Na nieco ponad tydzień przed rozpoczęciem olimpijskiego turnieju kwalifikacyjnego w Tokio, Polacy wzięli udział w Memoriale Huberta Jerzego Wagnera. Trzy rozegrane w jego ramach spotkania były pierwszymi sprawdzianami naszej kadry w 2016 roku. Dwa z nich, z Bułgarią i Serbią, nie wypadły pomyślnie, ponieważ zakończyły się porażką 2:3.

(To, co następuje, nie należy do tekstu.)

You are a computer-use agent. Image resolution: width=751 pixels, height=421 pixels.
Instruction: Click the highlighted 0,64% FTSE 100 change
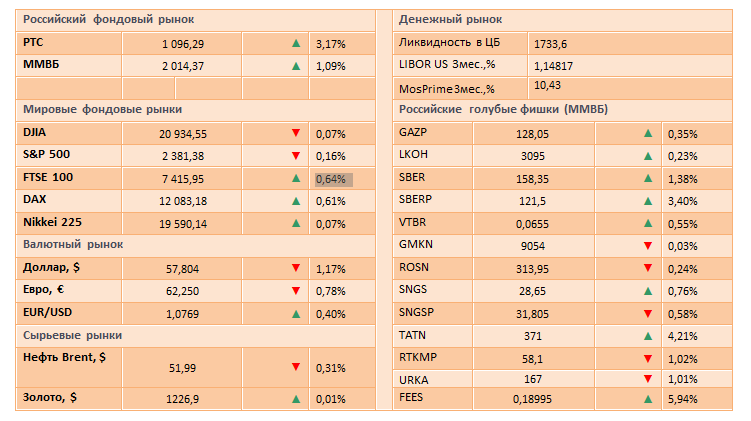click(x=333, y=179)
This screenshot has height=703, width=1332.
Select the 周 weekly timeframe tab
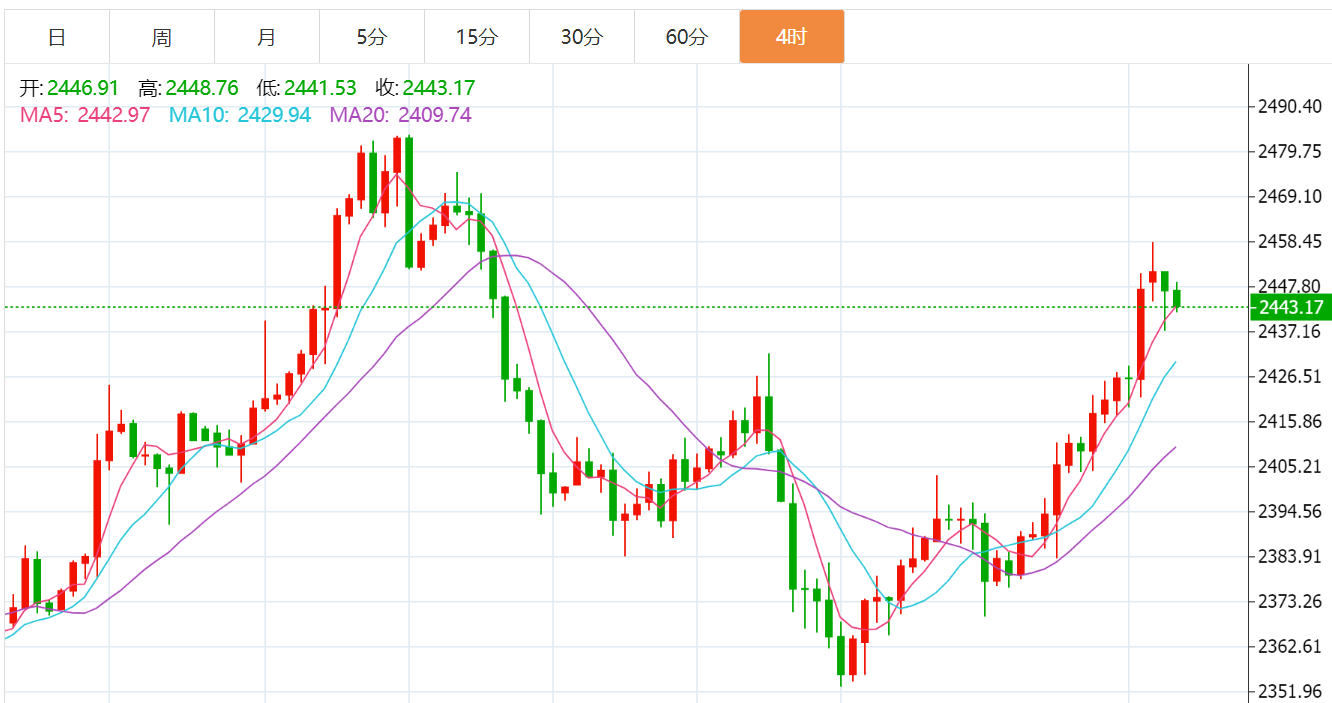[162, 37]
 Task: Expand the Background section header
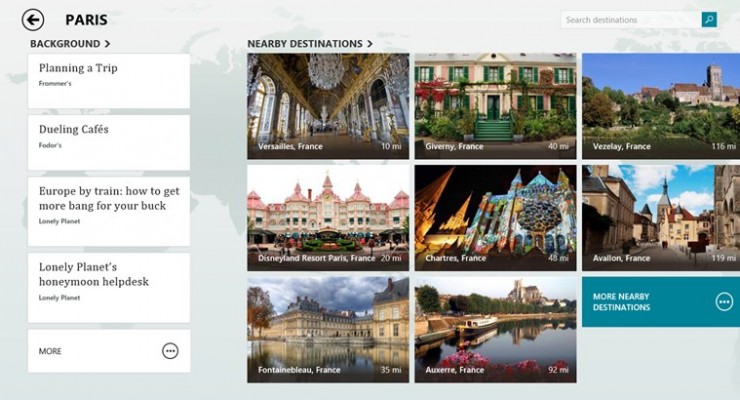click(x=70, y=44)
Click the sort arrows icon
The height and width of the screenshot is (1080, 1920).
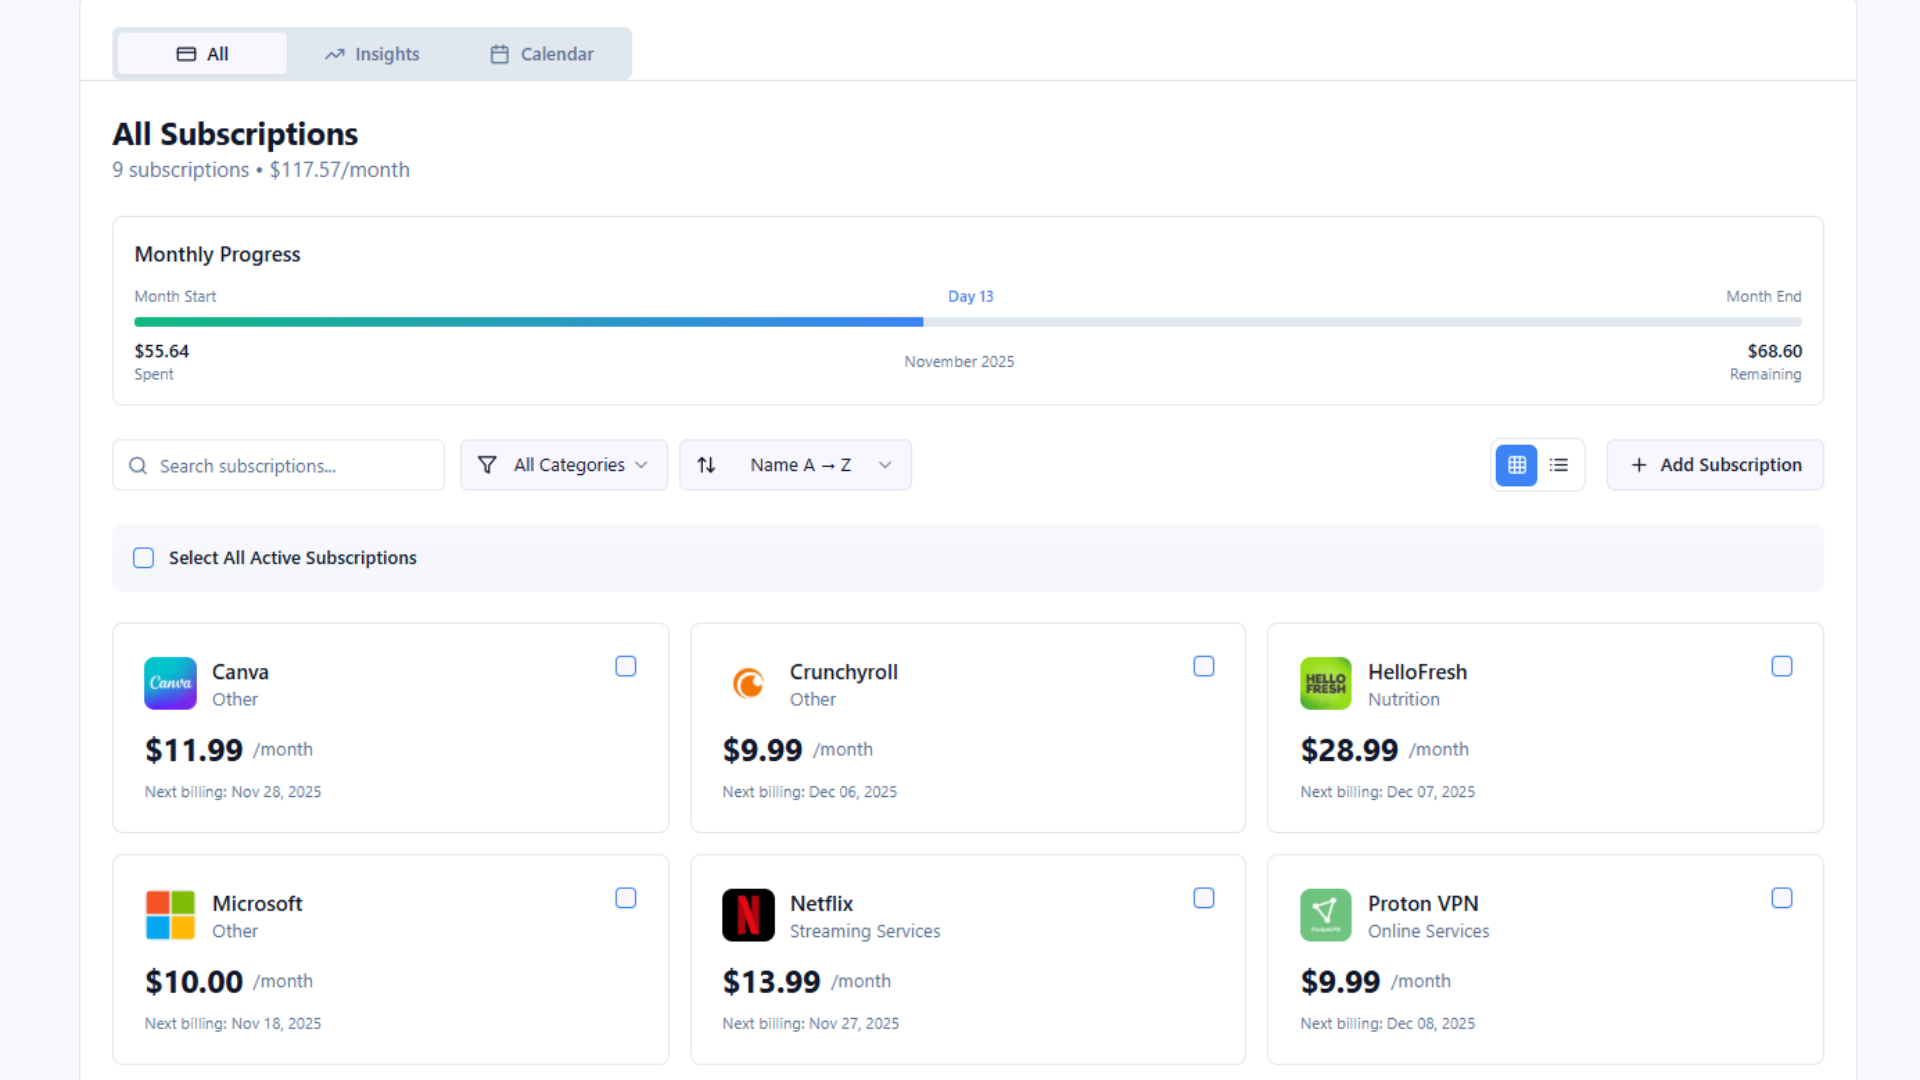point(706,465)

- Mógł się pojawić mały niepokój, ale mnie bardziej martwi sytuacja z Mateuszem Miką. Tak naprawdę nie wiem, czy ma on problemy zdrowotne, czy po prostu jest bez formy. Od początku było natomiast wiadomo, że w Memoriale Wagnera zagramy mecze przygotowawcze do turnieju w Tokio. Nie przegraliśmy z byle kim. Reprezentacje Serbii i Bułgarii, z którą zawsze mieliśmy problemy, są w trakcie przebudowy i kilku ich zawodników pokazało się z dobrej strony. Walczyliśmy, ale prawda jest taka, że w obu pojedynkach rywal był od nas lepszy - powiedział Wspaniały.

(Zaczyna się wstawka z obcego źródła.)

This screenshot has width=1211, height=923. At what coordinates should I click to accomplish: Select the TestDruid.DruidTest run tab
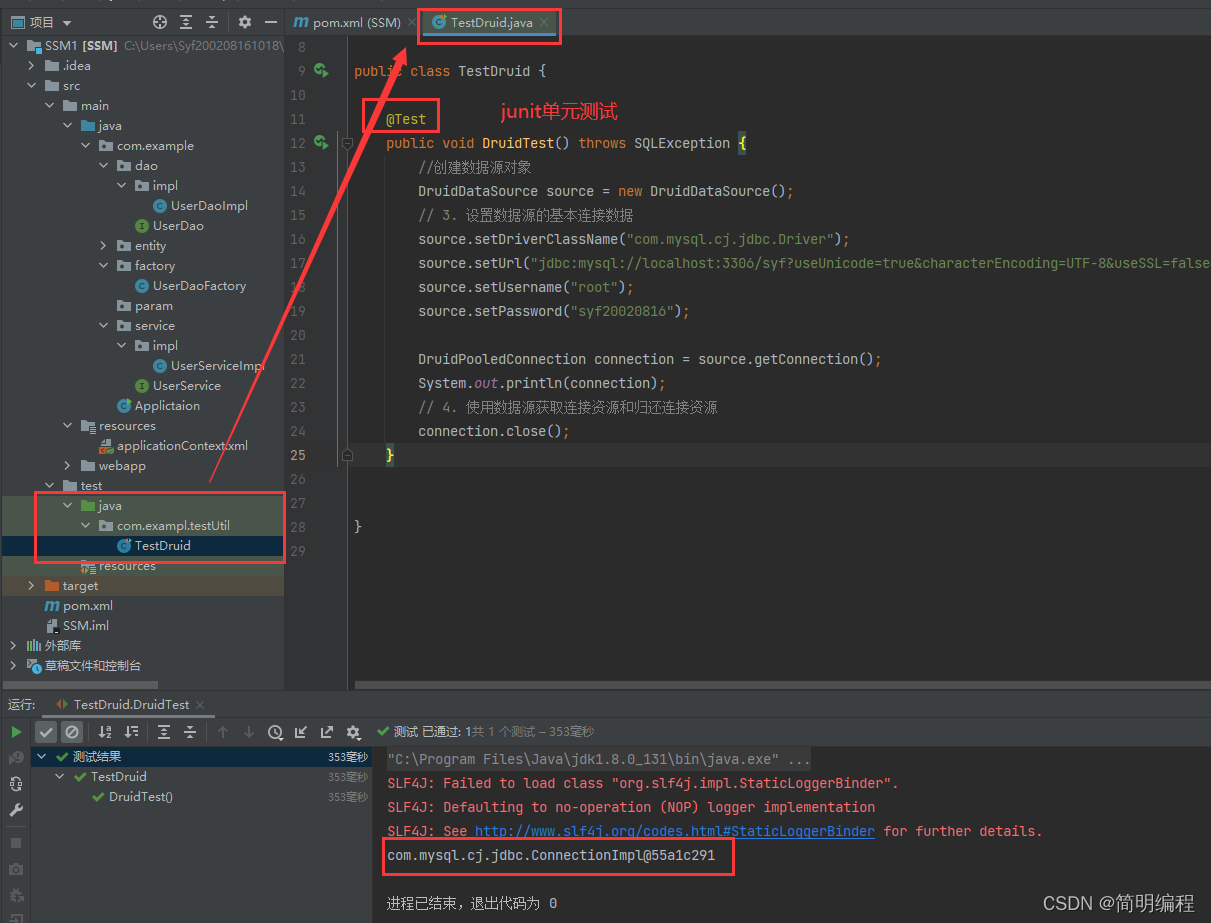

Szkoleniowiec Polaków w latach 2001-2003 jest zaskoczony jedną z decyzji personalnych Stephane'a Antigi. Mowa o powołaniu dla środkowego Piotra Nowakowskiego, który w środę (18 maja), podczas meczu z Belgią (3:1), pojawił się na boisku po raz pierwszy od października. Jego kilkumiesięczna absencja była spowodowana problemami z kręgosłupem.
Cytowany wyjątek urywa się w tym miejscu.